A speeding vehicle is driving down the road. A young child runs into the road. The driver has a quick decision to make – hit the brakes hard and swerve to avoid the child and risk your own life and safety, or risk the life of that child on the road.
If I ask you this question, you probably have an answer which is completely logical to you, but not every person would answer the same. Personal safety and the safety of others are important to all of us, but there’s not always an easy answer when you’re forced to choose between the two.
And what if this car was a self-driving vehicle. How does it make the right decision in a split second and cause the least harm possible. It’s an ethical dilemma, with no 1 right answer. And whatever the vehicle decides to do, be it “right” or “wrong”, whose fault is it?
A big question around many complex AI technologies is the question of various ethical dilemmas. Be it self-driving cars, face recognition security systems or data privacy issues, increased technological advancements and information access make our world more and more connected and complex. Ethics are already a key topic for many people regarding new technologies, and it’s bound to become even more important as our technological capabilities increase.
Let’s go back to our self-driving car. How would you solve this issue? Endanger yourself, or endanger others?
We would all love there to be a „yes or no“ straightforward answer, but the truth is, there is none.
Some would say the job of that vehicle is primarily to keep the driver safe, and others would disagree. This is exactly why the issue of responsibility here is so complicated. AI can perform amazing things and process vast amounts of data within seconds, but it doesn’t have a conscience.

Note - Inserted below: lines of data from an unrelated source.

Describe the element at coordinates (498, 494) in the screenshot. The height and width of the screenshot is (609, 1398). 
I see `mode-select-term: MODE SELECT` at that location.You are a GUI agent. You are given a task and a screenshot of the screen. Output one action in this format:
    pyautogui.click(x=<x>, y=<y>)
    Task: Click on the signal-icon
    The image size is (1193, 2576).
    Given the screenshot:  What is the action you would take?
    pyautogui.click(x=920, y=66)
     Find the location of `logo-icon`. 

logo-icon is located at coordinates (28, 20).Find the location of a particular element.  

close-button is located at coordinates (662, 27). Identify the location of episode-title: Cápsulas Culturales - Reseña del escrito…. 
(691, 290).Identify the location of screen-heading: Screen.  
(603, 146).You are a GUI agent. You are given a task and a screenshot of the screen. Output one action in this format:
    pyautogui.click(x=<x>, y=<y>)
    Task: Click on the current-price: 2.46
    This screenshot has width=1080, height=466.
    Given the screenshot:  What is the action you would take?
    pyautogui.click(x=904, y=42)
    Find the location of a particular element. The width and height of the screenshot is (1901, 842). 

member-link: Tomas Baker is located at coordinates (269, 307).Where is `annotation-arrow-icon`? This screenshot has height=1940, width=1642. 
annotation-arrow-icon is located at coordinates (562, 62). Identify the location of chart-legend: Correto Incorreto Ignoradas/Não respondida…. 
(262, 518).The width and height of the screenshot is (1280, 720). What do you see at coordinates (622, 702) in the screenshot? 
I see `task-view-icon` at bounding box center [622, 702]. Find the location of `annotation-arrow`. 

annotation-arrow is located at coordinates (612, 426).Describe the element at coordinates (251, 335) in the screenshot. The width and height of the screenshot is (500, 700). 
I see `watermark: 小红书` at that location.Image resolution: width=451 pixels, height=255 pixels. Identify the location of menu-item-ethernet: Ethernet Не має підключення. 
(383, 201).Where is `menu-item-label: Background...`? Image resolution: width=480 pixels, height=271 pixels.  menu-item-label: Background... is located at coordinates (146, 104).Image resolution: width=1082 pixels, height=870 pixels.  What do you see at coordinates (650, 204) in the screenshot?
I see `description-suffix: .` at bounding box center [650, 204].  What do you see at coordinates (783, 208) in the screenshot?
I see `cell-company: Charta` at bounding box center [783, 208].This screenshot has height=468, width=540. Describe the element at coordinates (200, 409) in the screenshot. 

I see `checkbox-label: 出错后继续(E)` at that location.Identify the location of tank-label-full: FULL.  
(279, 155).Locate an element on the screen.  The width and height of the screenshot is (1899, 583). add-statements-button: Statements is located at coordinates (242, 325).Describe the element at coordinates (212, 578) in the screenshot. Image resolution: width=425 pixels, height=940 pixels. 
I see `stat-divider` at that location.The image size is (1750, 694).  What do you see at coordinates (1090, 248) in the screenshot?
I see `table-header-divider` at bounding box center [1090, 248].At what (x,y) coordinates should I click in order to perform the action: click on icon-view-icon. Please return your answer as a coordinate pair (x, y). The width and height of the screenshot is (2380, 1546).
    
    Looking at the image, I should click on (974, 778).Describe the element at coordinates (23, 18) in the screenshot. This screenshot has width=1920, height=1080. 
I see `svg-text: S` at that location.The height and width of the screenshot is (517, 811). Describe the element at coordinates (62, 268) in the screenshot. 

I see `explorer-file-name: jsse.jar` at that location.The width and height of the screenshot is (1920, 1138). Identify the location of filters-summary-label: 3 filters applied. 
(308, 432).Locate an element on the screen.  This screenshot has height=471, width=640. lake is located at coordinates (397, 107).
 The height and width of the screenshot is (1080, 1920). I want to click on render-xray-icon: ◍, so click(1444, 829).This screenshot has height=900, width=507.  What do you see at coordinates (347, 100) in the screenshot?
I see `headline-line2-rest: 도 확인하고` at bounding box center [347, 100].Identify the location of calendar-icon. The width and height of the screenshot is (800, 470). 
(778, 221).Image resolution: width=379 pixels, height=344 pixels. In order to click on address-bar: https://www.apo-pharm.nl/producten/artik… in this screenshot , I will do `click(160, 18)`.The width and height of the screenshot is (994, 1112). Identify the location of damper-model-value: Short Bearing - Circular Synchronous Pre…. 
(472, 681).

We are the ones who program the „right“ or „wrong“ decisions into it, but if right and wrong don’t mean the same to everyone, how do you then program a self-driving car that’s supposed to be used by millions of people with different moral and ethical views?
Self-driving vehicles are being developed in many countries by different companies, and they don’t all have the same ethical standards. In a survey on machine ethics, named “Moral Machine” (https://www.nature.com/articles/s41586-018-0637-6) which was conducted on 2.3 million people from around the world, one thing became obvious – many of the moral principles that guide a driver’s decisions vary by country. Ethics are not a universal value we all share. They vary between individuals, but also between countries and cultures. When asked questions hypothesising different situations, individuals from certain regions or cultures had different decisions based on whether the pedestrian was young or old, female or male, whether it was a group or just an individual, but also choices connected to the economic and political stability of certain regions.
Even though there are organizations and groups concerned with the study of ethics in self-driving vehicles or other AI technologies, there is still no uniform worldwide ethical code every human agrees with, and there might never be one.
The reality of advanced AI technologies is a complex one. We created these machines and made them intelligent, but we don’t really want to take responsibility for their actions. These questions are extremely important, and the ethical side of AI should come first in every conversation about future AI development.
If more is done to discuss these issues and include as many people as possible into the conversation, there will be less risk for new products and technologies being launched with serious ethical implications and risks.
Technology is amazing, it helps us do so many things and makes our lives more comfortable. AI can help keep us safer, make our daily routines work smoothly, make our workload easier, but it can also lead to new problems and issues. We need to be mindful about how we continue developing technologies and how we best use them.